Geren wasn’t Geren anymore. He was an abomination—a pagan idol. His body had fused with another man and part of a chair, superimposed upon it in a mound of flesh and limbs that sat wet and dead, staring into nothingness.
“It’s no use, man,” Eylon said. “He’s dead! And we’re soon to follow.”
Figures stepped forward, trickling out from behind the men in black armor. Their dress was absurd: transparent shields, frightening masks, full-body aprons, cauliflower-things on top of their heads, and goggles as thick as bricks.
“No one move!” one of them said. “Everyone, please, stay calm!”
The people cowering behind chairs and long-seats screamed for help, even as they coughed and wretched.
“They have weapons!” a woman shrieked. “They killed people!” She sobbed.
Holy Angel, Geoffrey prayed, please, guide me. I do not understand.
“This is Hell,” Karl whispered, staring at the walls in terror. “It must be…”
Morgan spat on the ground. “’Tis a den of sorcerers and devils!” he said. “What next, the Norms themselves?”
“I’d fight a Norm,” Bever said. “I’d like to see it try to best me.”
One of the masked figures stepped forward, their hands held up.
“Please, whoever you are, just…” the man said, staring down the barrel of Duncan’s rifle. He glanced at Geoffrey’s halberd. “Please,” he said, “set the weapons down.”
“Get out of here, doctor!” one of the armored men said. “It’s not safe.”
“I don’t know what the fuck is going on,” the doctor replied, “but I know the answer isn’t bullets!”
Geoffrey looked as he felt Morgan stir. His pike shook in his hands. “No, no! You shan’t take me. I am faithful! Evil will not triumph!”
Casting his pike to the ground. Morgan unsheathed a dagger from his belt and darted over to a nearby wall, reaching for one of the sobbing, cowering figures.
She tried to crawl away.
“Doctor!” the armored men shouted.
“No!” the doctor yelled. “Don’t shoot! Don’t shoot!”
The woman screamed as Morgan hoisted her off the floor. She lashed back at him.

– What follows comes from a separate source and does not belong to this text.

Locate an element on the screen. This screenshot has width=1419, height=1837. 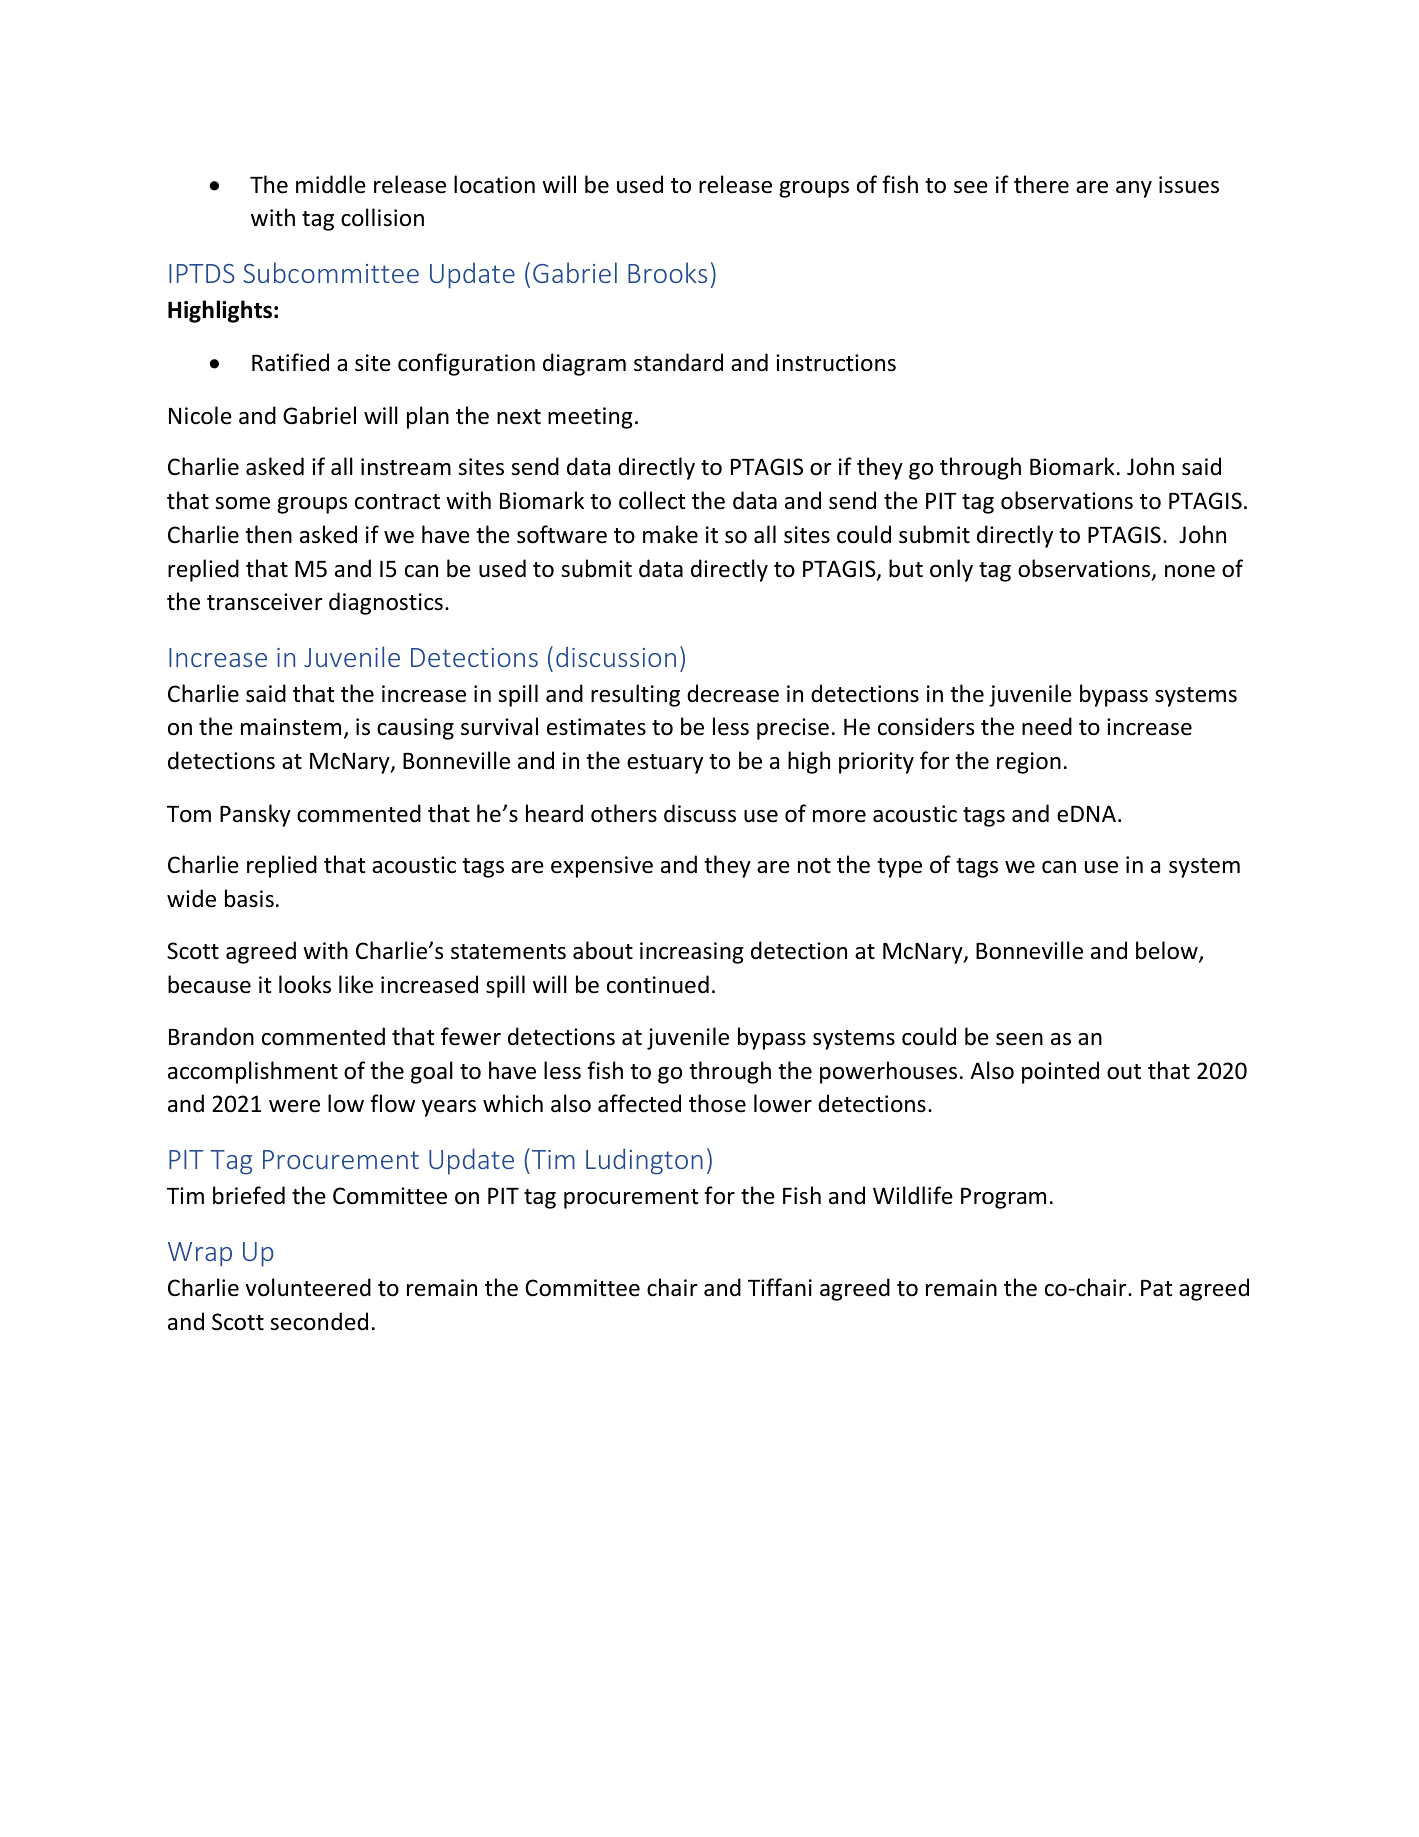
volunteered is located at coordinates (308, 1287).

“Morgan!” Geoffrey bellowed. “What are you doing?!”
Morgan dragged the woman toward the rest of their group. Gagging, she wretched, spewing green-speckled black ooze over Morgan’s face and chest. The ick dripped down his breastplate.
He pointed his dagger at her throat. The sickly woman trembled and begged.
Eylon stared at Morgan, dumbfounded. “Do you want to die?”
“Stay back!” Morgan screamed, his gaze darting about.
He’d gone mad!
“Back,” he yelled. “All of you, back! Demons! Witches! Whore-sons! Stay away from me! Send us back!” he yelled. “Undo what was done! The power of the Angel compels you!”
Some of the armored men stepped forward, reaching to pull the doctor off to the side while others raised some strange-looking guns. A ruckus broke out behind one group of the armored men as several more doctors pushed their way through the line of soldiers, waving their arms.
“Don’t shoot!” they yelled. “Don’t shoot!”
“Morgan!” Geoffrey yelled, brandishing his halberd.
The woman screamed. Morgan’s dagger trembled in his grip
The pikeman wept. “Don’t you see?” he said, with manic zeal. “These are the Last Days. These are the Last Days, and we have been judged, Geoffrey; we have been judged! Do what you want,” he added. “I, for one, will not be found lacking!”
One of the armored men raised his forearm to his head.
“Sir, we’ve got a hostage situation, and the doctors aren’t coöperating.”
And then, rearing up, hooves flailing, Fink charged forward.